Saturday, September 24, 2011

M.A.K. Pataudi - An Indubitable Genius

I lost a contact lens, while walking home today. I am short sighted on both my eyes and with my right eye partly – only partly – blinded, I was utterly disoriented. I trudged on with as much care as I could muster, stopping at a traffic signal to check my twitter feed. Tributes were pouring in for Mansur Ali Khan Pataudi – ‘Tiger’ Pataudi – who had sadly died, in Delhi, with a lung infection. Here I was, struggling to orient myself with the loss of my right contact lens, while this man had made test match hundreds with one good eye. Genius is often difficult to fathom, I thought, but has it ever been so unmistakable?

Even leaving aside his vision, Pataudi was a very good batsman, a great fielder, and, arguably, an even better captain. As Raju Bharatan said, in the Hindu, after Pataudi was awarded the C.K. Nayudu Award in 2001, “Tiger it was who brought the Indian cricket team out of its slavish British fixation, a fixation abiding in the 1960s.
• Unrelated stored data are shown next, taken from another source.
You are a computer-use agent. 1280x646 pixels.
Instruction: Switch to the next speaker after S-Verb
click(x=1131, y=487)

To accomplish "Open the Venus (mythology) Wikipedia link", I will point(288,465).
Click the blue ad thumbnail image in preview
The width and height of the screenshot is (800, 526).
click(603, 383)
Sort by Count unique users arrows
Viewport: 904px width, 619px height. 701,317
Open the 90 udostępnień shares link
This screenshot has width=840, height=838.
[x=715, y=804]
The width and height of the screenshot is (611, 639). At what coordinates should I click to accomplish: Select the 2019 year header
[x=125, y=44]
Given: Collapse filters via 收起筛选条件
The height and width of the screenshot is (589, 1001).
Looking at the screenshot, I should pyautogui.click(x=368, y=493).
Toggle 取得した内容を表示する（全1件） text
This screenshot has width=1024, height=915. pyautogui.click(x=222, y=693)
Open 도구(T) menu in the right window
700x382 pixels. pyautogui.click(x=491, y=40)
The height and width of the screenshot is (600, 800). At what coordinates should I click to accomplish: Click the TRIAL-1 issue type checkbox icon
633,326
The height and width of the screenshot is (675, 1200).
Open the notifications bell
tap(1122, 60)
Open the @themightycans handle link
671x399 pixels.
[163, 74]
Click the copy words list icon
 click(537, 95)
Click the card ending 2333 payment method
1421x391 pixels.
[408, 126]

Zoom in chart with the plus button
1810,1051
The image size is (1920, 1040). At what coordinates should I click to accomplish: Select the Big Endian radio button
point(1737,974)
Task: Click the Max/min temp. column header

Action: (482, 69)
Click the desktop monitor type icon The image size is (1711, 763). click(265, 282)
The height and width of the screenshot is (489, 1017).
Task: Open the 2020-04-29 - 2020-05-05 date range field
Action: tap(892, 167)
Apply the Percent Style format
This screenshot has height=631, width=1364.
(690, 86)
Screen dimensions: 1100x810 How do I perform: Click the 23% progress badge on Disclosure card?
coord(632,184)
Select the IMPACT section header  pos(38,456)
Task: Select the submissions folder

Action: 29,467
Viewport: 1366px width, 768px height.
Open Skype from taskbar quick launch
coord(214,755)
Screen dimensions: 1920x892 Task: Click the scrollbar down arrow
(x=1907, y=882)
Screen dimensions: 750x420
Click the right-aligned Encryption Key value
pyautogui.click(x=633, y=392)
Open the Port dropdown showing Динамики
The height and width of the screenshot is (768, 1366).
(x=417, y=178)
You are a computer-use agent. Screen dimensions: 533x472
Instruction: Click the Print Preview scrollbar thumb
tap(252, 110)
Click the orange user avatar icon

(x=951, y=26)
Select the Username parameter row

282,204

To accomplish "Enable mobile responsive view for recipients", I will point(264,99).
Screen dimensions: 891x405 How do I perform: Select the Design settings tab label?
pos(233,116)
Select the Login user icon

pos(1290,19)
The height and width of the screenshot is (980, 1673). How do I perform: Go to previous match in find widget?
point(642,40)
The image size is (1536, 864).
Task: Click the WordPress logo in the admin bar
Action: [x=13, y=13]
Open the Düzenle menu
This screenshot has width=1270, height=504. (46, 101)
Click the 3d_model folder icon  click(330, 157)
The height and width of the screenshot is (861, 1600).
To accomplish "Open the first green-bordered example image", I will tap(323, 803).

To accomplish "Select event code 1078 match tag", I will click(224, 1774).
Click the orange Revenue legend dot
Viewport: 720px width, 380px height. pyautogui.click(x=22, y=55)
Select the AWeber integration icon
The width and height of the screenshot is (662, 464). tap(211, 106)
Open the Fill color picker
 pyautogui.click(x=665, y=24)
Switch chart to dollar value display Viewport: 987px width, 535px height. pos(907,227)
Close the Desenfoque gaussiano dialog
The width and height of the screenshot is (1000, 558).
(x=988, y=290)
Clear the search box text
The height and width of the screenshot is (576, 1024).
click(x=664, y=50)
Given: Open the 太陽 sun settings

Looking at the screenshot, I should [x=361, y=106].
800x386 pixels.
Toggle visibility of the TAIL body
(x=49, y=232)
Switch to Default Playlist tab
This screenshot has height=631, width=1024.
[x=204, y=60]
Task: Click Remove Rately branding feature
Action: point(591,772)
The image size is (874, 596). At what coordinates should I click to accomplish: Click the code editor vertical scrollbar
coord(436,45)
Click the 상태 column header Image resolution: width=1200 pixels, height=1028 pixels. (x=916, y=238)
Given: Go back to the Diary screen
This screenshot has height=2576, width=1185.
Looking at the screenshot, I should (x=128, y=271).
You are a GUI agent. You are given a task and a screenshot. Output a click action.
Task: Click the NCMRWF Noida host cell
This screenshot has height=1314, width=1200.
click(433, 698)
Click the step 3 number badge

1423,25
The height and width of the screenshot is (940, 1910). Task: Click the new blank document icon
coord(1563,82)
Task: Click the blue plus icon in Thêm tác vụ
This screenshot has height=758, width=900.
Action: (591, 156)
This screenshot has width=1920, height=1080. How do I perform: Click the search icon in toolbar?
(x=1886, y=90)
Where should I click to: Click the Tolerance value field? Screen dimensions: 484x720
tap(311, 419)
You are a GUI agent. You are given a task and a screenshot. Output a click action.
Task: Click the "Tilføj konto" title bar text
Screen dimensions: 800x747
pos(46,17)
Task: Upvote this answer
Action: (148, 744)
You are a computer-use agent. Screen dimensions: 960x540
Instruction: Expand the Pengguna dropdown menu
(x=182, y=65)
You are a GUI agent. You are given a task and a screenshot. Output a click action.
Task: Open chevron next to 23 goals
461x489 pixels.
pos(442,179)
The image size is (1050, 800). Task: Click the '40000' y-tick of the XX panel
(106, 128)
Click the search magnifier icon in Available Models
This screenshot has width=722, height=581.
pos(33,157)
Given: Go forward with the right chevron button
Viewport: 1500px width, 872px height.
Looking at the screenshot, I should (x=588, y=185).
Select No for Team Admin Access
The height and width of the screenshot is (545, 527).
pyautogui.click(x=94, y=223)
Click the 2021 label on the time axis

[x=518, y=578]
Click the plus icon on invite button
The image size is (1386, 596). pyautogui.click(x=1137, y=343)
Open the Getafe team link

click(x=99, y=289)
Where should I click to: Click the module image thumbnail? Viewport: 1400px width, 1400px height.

Tiger inspirationally let it be known that each member of the Indian team simply had to learn to stand shoulder to shoulder when face to face with the white man on the field of play. Tiger’s being in no way awed by the white-skinned opponent helped cut the Gordian knot of the Indian team’s facing the `Englishman to man”.”

And it was Pataudi, crucially, who got the best out of the famous quartet of spinners – B.S. Chandrasekhar, Bishan Bedi, Erapalli Prasanna, and S. Venkataraghavan. As Prasanna puts it: “He was primarily responsible for developing India’s spin quartet in an aggressive role similar to what the West Indians had later in form of the pace quartet.”

Till this date, though, whenever I had thought of Pataudi, his impaired vision had played but a minimal role in my consideration. In spite of making the odd public appearance, and in spite of being the husband and father of popular film stars, Pataudi had an air of detached elegance to him – he was an almost debonair, mythical figure to me. Every time I saw him, I wished I had been there to watch him bat. Oh boy, he must have been fun to watch, I used to think.

Today, though, I wonder, how much greater he could have been had he had two good eyes. I am led to believe that the Indian media, particularly the broadcast media, is inundated with accolades concentrating on his impaired vision as opposed to appreciating his pure contribution to the sport. For Pataudi, notwithstanding his eyesight, was indubitably a great cricketer. The Internet, though, mercifully, contains enough tributes that narrate the Pataudi story with authority and excellence that only those who had seen him closely can provide, so I won’t tread down that path. What I can say, though, is that despite my reluctance to concentrate on his impaired vision, the circumstances of the day – with his genius presenting itself to me so obviously – commands me to wonder how much greater he could have been with two good eyes.